Researchers have shown that electrical stimulation to the skull can starve brain cancers of vital nutrient-rich blood, opening the door to “brain zapping” as a new treatment for the often-fatal tumours.
Transcranial direct current stimulation (tDCS) applies a low intensity electrical current to the brain via electrodes on the scalp and is being investigated for a range of disorders including depression, speech loss after stroke, and the cognitive decline of Alzheimer’s disease.
Home users have also taken up the technology in the hope of bumping up thinking power or improving gaming skills.
It has not, however, been used for brain tumours.
A team from Harvard Medical School, US, and Italy’s University of Siena enrolled eight patients for the recent study. Six had glioblastomas – tumours that grow from the brain tissue itself – and two had metastatic cancers that had spread from the lung.

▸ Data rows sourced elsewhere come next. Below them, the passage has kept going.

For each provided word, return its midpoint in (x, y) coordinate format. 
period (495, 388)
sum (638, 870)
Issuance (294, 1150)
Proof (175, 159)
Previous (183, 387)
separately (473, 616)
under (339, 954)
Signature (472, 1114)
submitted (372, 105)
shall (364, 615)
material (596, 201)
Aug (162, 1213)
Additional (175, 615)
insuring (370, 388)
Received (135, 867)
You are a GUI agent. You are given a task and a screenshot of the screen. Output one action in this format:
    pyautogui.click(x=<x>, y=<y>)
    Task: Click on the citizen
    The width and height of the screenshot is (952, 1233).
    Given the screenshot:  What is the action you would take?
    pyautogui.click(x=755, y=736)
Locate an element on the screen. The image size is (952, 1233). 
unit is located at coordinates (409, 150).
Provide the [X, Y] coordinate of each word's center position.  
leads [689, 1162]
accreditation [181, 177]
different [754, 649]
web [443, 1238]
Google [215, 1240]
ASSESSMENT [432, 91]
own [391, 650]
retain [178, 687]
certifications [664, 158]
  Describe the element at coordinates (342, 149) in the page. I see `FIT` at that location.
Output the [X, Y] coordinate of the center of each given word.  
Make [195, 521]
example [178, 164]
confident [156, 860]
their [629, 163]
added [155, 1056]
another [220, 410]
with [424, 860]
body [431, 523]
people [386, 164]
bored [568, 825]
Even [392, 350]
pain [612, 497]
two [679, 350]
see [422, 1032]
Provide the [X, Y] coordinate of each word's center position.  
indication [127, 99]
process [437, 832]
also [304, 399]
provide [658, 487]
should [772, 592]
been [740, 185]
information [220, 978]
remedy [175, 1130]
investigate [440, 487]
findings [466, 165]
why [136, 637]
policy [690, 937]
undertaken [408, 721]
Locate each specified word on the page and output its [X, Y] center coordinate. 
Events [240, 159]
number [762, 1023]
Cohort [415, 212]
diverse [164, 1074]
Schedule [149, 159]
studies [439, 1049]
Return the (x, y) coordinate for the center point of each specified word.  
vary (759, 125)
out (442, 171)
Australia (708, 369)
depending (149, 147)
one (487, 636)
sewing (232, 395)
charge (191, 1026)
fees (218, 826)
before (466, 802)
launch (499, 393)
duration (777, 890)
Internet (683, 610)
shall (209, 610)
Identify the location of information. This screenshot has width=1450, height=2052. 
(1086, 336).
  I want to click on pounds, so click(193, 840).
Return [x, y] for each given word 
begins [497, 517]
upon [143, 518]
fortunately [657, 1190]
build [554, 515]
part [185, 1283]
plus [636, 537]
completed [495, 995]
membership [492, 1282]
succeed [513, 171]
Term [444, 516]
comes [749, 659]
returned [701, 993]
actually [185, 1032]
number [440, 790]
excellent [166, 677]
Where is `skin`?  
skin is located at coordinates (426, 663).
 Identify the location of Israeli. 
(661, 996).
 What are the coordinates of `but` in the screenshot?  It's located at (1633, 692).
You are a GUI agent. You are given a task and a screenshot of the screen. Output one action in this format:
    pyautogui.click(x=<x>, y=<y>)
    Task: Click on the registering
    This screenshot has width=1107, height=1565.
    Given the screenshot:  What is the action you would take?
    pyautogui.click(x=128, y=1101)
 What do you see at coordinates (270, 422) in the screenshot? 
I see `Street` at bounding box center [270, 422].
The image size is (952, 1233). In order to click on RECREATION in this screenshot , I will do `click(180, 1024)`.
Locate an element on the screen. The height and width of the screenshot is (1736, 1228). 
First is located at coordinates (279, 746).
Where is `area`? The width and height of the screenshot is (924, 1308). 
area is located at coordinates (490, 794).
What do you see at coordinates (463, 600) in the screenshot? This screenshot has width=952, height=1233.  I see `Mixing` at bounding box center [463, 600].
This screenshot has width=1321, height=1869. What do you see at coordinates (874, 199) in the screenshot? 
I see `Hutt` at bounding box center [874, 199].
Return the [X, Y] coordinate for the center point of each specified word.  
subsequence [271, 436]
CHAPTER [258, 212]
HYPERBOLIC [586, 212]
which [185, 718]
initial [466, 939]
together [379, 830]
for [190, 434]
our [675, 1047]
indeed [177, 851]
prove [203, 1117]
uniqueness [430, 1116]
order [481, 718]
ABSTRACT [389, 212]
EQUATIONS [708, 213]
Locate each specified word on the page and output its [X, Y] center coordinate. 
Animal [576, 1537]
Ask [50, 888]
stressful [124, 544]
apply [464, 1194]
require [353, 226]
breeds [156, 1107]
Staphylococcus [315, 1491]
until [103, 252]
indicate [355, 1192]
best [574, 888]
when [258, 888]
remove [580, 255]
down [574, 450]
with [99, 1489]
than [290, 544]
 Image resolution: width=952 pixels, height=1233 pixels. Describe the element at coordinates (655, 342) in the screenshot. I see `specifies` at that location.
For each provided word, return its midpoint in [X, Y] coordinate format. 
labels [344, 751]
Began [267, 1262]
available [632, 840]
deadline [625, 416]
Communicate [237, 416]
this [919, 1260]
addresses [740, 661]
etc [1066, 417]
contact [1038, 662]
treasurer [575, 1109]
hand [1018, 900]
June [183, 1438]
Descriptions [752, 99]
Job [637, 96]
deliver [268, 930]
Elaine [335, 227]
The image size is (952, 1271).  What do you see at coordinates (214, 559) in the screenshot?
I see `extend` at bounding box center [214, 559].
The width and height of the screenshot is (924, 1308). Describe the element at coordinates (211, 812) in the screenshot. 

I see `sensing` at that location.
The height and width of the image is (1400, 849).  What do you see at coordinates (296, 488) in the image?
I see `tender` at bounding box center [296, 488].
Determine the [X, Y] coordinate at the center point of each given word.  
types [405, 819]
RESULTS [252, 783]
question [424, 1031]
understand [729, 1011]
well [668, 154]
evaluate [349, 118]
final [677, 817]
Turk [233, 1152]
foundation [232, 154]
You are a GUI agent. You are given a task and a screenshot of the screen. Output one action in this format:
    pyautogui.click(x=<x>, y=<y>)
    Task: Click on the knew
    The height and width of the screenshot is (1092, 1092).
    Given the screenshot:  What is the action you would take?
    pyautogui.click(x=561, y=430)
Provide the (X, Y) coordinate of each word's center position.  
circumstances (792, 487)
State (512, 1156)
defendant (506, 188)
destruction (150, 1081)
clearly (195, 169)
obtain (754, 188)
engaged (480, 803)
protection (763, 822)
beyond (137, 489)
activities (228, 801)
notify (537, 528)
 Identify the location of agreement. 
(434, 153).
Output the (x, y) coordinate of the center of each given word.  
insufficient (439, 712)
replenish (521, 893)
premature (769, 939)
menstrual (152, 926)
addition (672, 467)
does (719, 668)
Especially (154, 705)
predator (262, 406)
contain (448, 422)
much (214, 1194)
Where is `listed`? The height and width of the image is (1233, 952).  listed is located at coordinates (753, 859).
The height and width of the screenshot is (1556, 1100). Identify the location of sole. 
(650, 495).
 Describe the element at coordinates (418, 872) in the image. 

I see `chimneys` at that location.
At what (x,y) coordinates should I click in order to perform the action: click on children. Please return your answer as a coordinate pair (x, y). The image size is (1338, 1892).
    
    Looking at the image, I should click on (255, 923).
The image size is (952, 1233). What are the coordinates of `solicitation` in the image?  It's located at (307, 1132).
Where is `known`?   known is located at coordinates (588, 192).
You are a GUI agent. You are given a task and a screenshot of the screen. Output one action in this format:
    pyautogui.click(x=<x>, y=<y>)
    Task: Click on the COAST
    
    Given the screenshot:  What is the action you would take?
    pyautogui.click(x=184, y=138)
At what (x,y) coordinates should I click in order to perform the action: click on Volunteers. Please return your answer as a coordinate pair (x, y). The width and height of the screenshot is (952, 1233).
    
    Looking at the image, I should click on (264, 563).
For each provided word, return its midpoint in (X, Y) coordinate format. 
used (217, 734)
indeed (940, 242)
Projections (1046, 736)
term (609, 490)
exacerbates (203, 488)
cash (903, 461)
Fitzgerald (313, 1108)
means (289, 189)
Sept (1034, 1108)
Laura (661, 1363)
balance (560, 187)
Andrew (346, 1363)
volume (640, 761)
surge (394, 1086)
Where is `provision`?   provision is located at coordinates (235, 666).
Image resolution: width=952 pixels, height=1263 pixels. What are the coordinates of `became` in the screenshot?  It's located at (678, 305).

Even with the gold standard treatments of surgery, chemotherapy and radiotherapy, the outlook is grim for both types of cancer. Median survival is around 12 months.
The researchers, led by Harvard’s Emiliano Santarnecchi, used brain scans to map the tumour and guide placement of scalp electrodes with the aim of maximising current to the cancer and minimising effects on the surrounding brain.
Each patient then had 20 minutes of tDCS while in a functional MRI scanner, which can monitor blood flow in the brain.
For such a brief intervention, the results were dramatic.
Blood flow to the tumour reduced by an average 36%, ranging from 26% in the patients with glioblastoma to 45% for the patients with metastases. Apart from some reported tingling when the stimulation began, which is common in tDCS, there were no reported adverse effects.
“Gliomas’ perfusion is positively related with the World Health Organisation grade [a measure of cancer severity] and negatively correlated with survival,” the authors write.
Aggressive cancers grow rapidly and depend on nutrients from a liberal blood supply, hence the use of tumour perfusion as an index of just how nasty they are.
It’s also the rationale for treatments called “embolisation” that work by blocking blood flow to tumours, typically liver cancers. tDCS might work in a related way for brain cancers, write Santarnecchi and colleagues.
“Occlusion and vasoconstriction of the vessels in proximity to the electrodes have been considered the principal effects of electrotherapy, caused by electrolysis,” they write.
Indeed, they add, all that blood coursing through tumours makes them uniquely susceptible to tDCS, because it renders them better conductors of current than adjacent, less well perfused parts of the brain.
It’s worth noting this was a proof-of-concept study and, at least in part due to small patient numbers, did not measure tDCS effects on patients’ outcomes. The authors report that only two patients were still alive at time of writing. The other six died on average 10 months after their initial MRI diagnosis.
Nonetheless, the researchers say they will push ahead with further studies to assess the effect of repeat tDCS sessions, whether it works better combined with chemotherapy and radiotherapy, and if it has effects on other types of tumours.
“Results potentially open the door to non-invasive therapeutic interventions in brain tumours based on stand-alone transcranial electrical stimulation or its combination with other available therapies,” they conclude.
The study’s findings are reported in the journal Science Advances.